_OBJECTIVES_:
(a) In the passage on drinking and writing, which boozy legends haunted the University of Iowa's writing program?
(b) Continue the passage on drinking and writing, starting right after its last sentence.

_GIVEN PASSAGE_:
This is a coming-of-age story, in a way, as she ultimately learns to trade the mythology of the drunken genius (“Whisky and Ink, Whisky and Ink” ran the headline of a profile of John Berryman in 1967) for the monotony of the anecdotes delivered in Alcoholics Anonymous meetings. It is an exchange she makes reluctantly. The University of Iowa’s writing programme was, she found, haunted by boozy legends such as Berryman, Raymond Carver and John Cheever. Their drunkenness was part of their mystique, as if there was “a shimmering link between drinking and darkness, between drinking and knowing.”

It was hard not to get swept up in this romance, even if “female drunks rarely got to strike the same rogue silhouettes as male ones”. As Ms Jamison notes, the old intoxicated icons are all men. For literary women, such as Marguerite Duras and Jean Rhys, drinking was seen as weak, melodramatic or self-indulgent. She also acknowledges that, as a “nice upper-middle-class white girl”, her relationship to the bottle could be seen as merely a cause for concern. In America, which “has never been able to decide whether addicts are victims or criminals”, addicts of colour are far more likely to be punished.

_DATA EXCERPT_:
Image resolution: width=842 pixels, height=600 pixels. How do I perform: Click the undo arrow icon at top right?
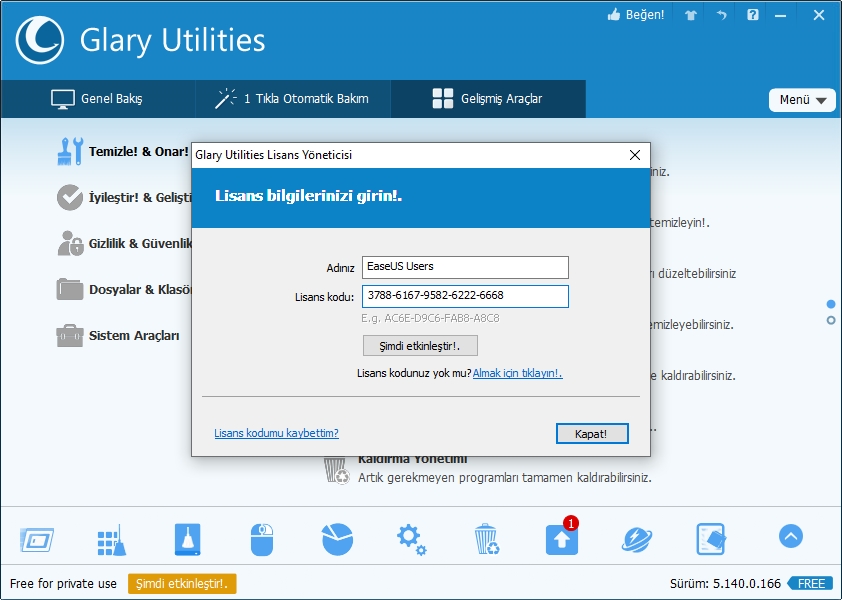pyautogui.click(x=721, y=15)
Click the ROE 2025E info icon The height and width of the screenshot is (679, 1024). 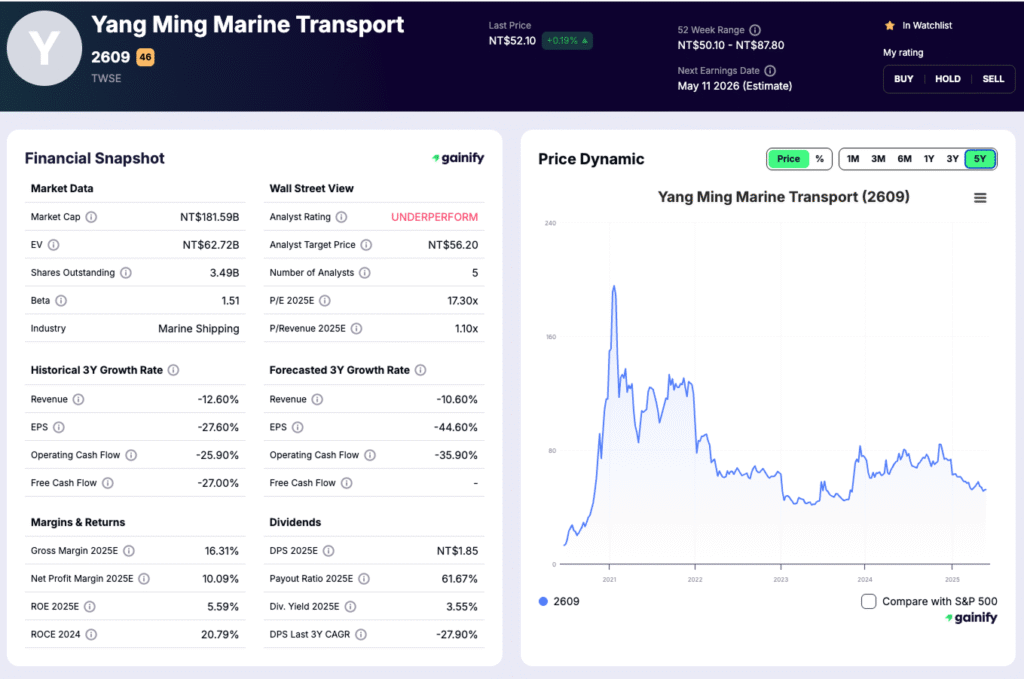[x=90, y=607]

_TASK RESPONSES_:
(a) John Berryman, Raymond Carver and John Cheever.

(b)
By her early 20s Ms Jamison’s drinking had gained a troubling momentum. She began every day pining for her first sip. She preferred drinking alone, with no witnesses to how much liquor she was putting back. “Passing out was no longer the price but the point,” she writes. Why she became an alcoholic she can’t quite say (“My childhood was easier than most”). But eventually she recognised that something was wrong.

At her first 12-step meetings, sipping bad coffee in church basements, she bridles at the clichés—the “insistence on soft-focus greeting-card wisdom” when she longed for nuance and novelty. But after years of hearing countless addicts share tales of cravings, shame and despair, she realises that the power of these testimonies lies in their banality. The very fact that “others have lived it and will live it again” means no one is suffering alone. Where once she distrusted the false cohesion stories lent to messy lives, now she sees that these narratives “could save us from our lives by letting us construct ourselves”. She discovers work by Raymond Carver, Denis Johnson and David Foster Wallace that proves talent and recovery can be combined. She is even grateful for “the common currency of a phrase like Take it one day at a time, which seemed stupid until it didn’t”.

Recovery, she learns, involves blending humility with hope. People who are sober for decades still ask for the luck and strength to stay dry for another day. In “The Recovering”, Ms Jamison has written a movingly humble book, filled to the brim with lessons learned the hard way.

This article appeared in the Books and arts section of the print edition under the headline "Through a glass, humbly"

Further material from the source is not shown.